**PROBLEM REQUIREMENTS**:
Exact copy, no pictures: return only the lines below from the line with "Task: Click the help icon beside 適格判定 header" up to and including the line with "Viewport: 1000px width, 800px height.".

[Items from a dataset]
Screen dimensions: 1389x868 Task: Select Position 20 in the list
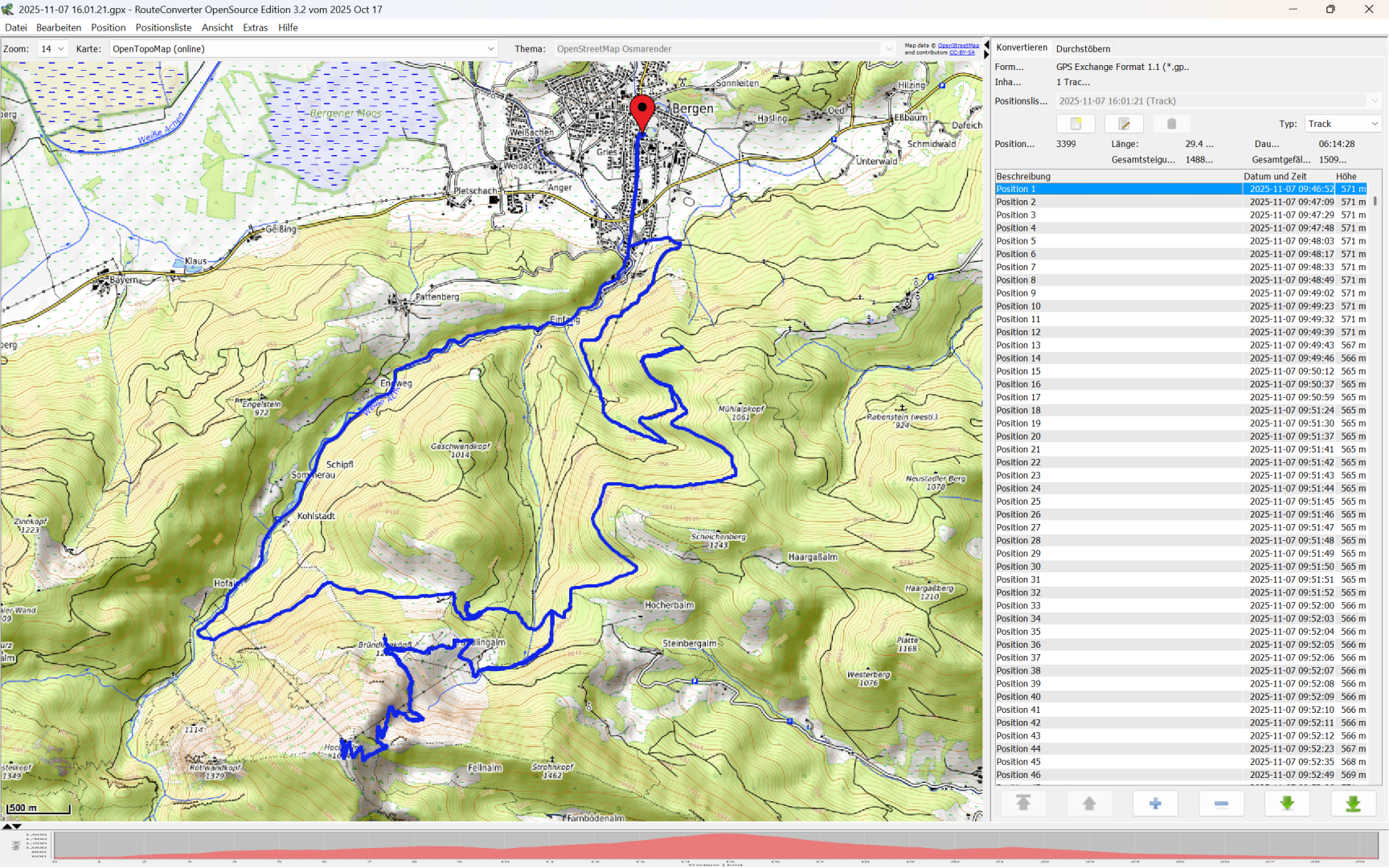pyautogui.click(x=1018, y=436)
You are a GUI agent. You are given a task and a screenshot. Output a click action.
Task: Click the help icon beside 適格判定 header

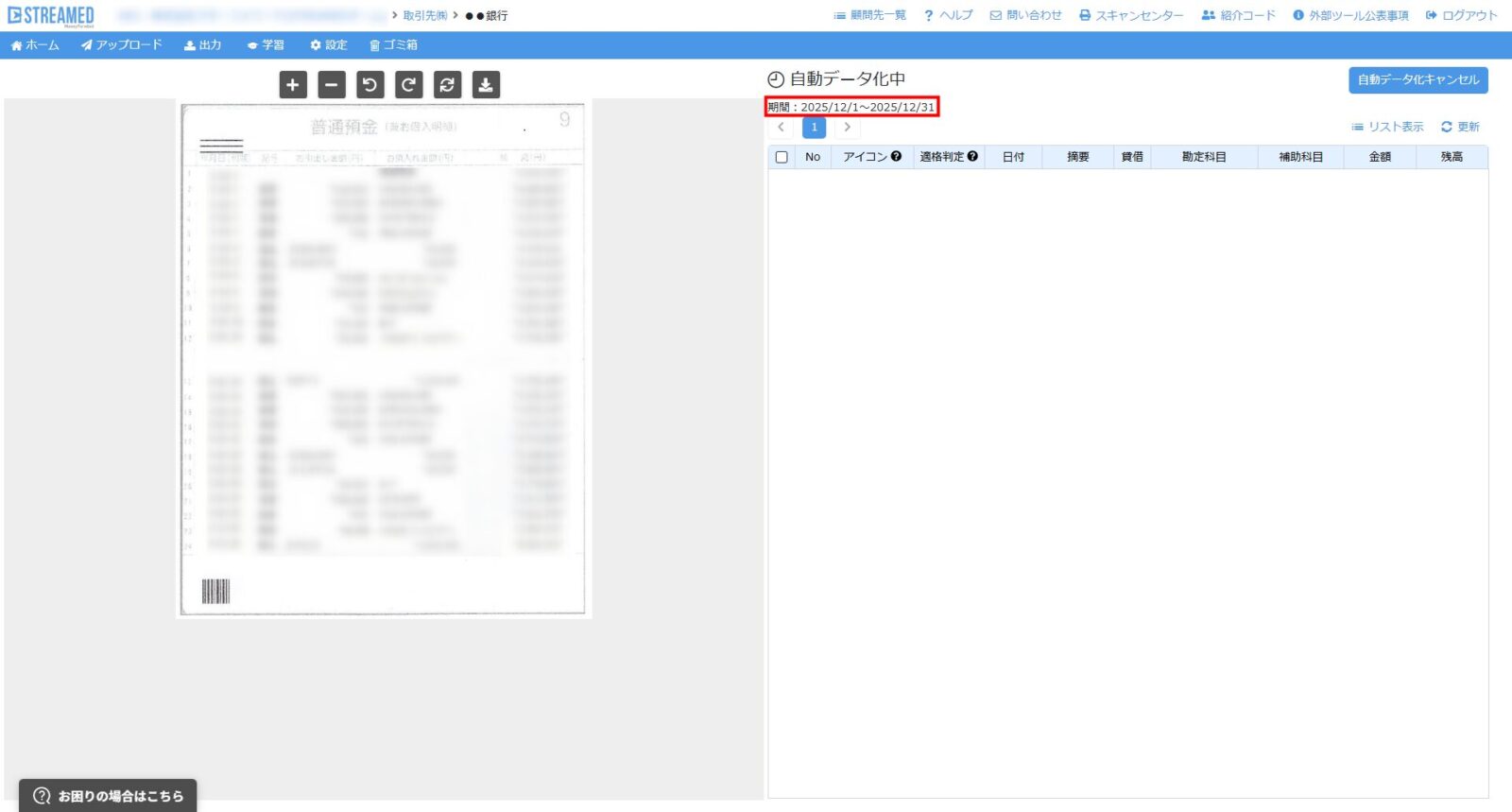pyautogui.click(x=972, y=157)
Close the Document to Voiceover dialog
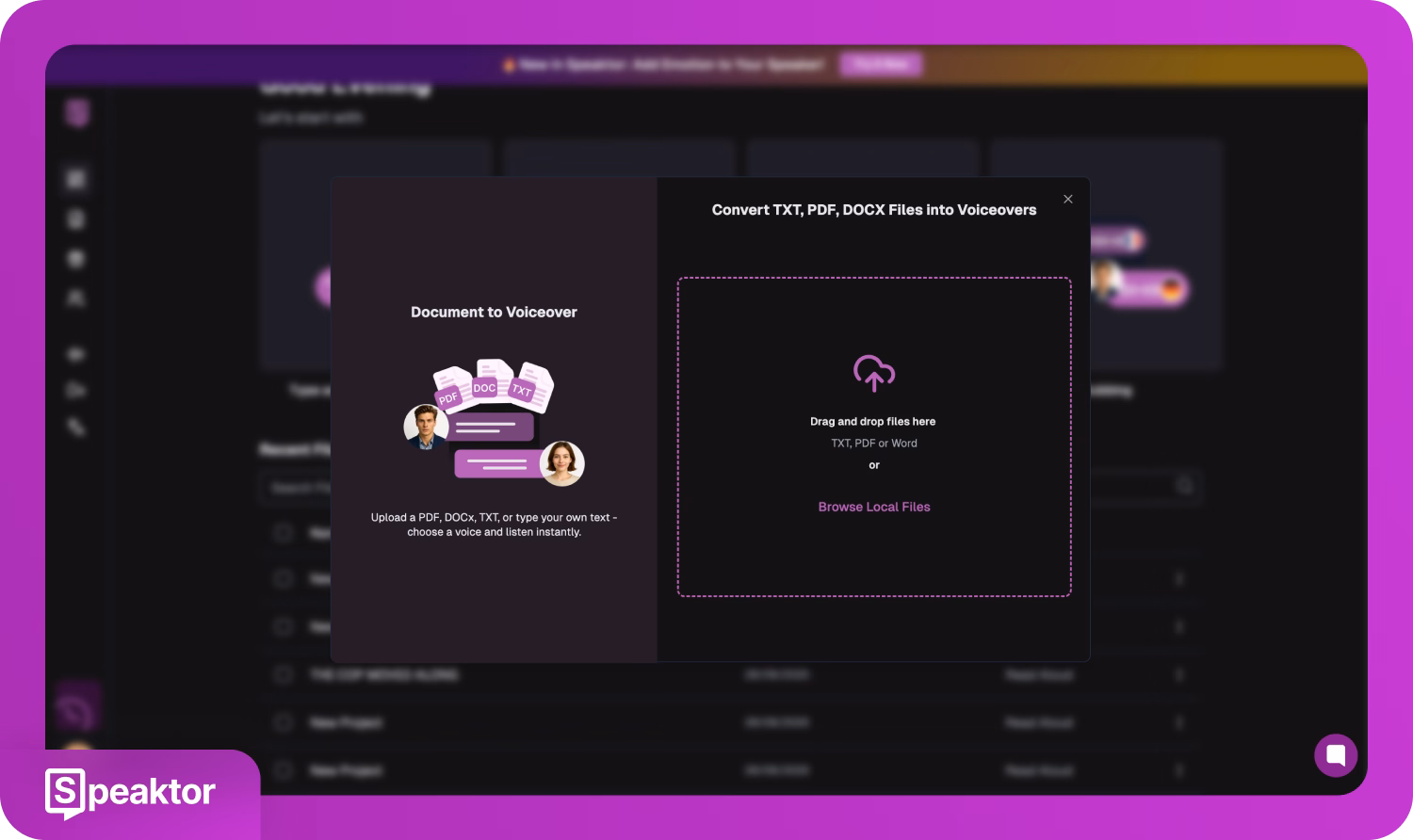1413x840 pixels. point(1067,199)
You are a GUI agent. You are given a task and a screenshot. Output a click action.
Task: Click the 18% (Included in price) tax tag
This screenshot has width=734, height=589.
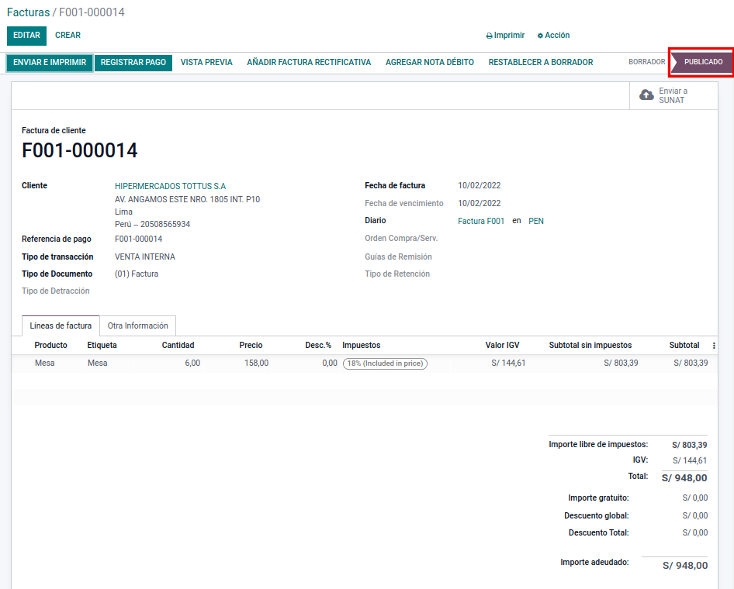click(385, 364)
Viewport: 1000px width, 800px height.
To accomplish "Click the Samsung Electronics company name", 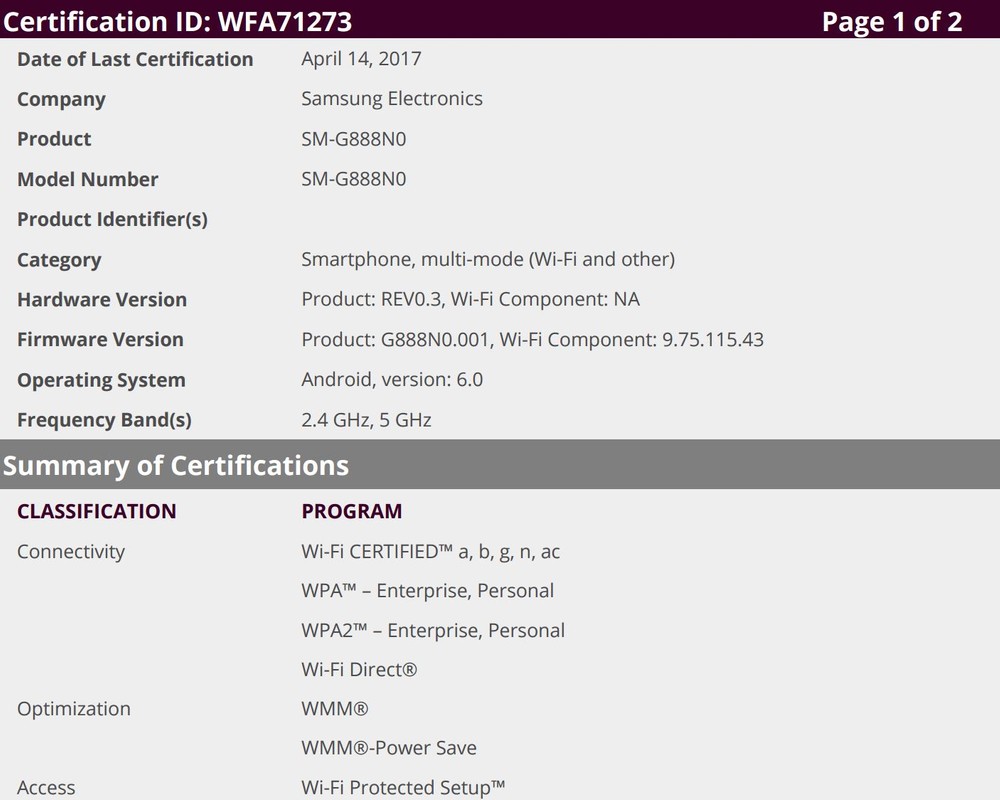I will (x=392, y=99).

**EXERCISE ANSWER**:
Task: Click the help icon beside 適格判定 header

pyautogui.click(x=972, y=157)
Close the Document to Voiceover dialog
1413x840 pixels. point(1067,199)
You are a GUI agent. You are given a task and a screenshot. Output a click action.
Task: Click the 18% (Included in price) tax tag
This screenshot has width=734, height=589.
click(385, 364)
Viewport: 1000px width, 800px height.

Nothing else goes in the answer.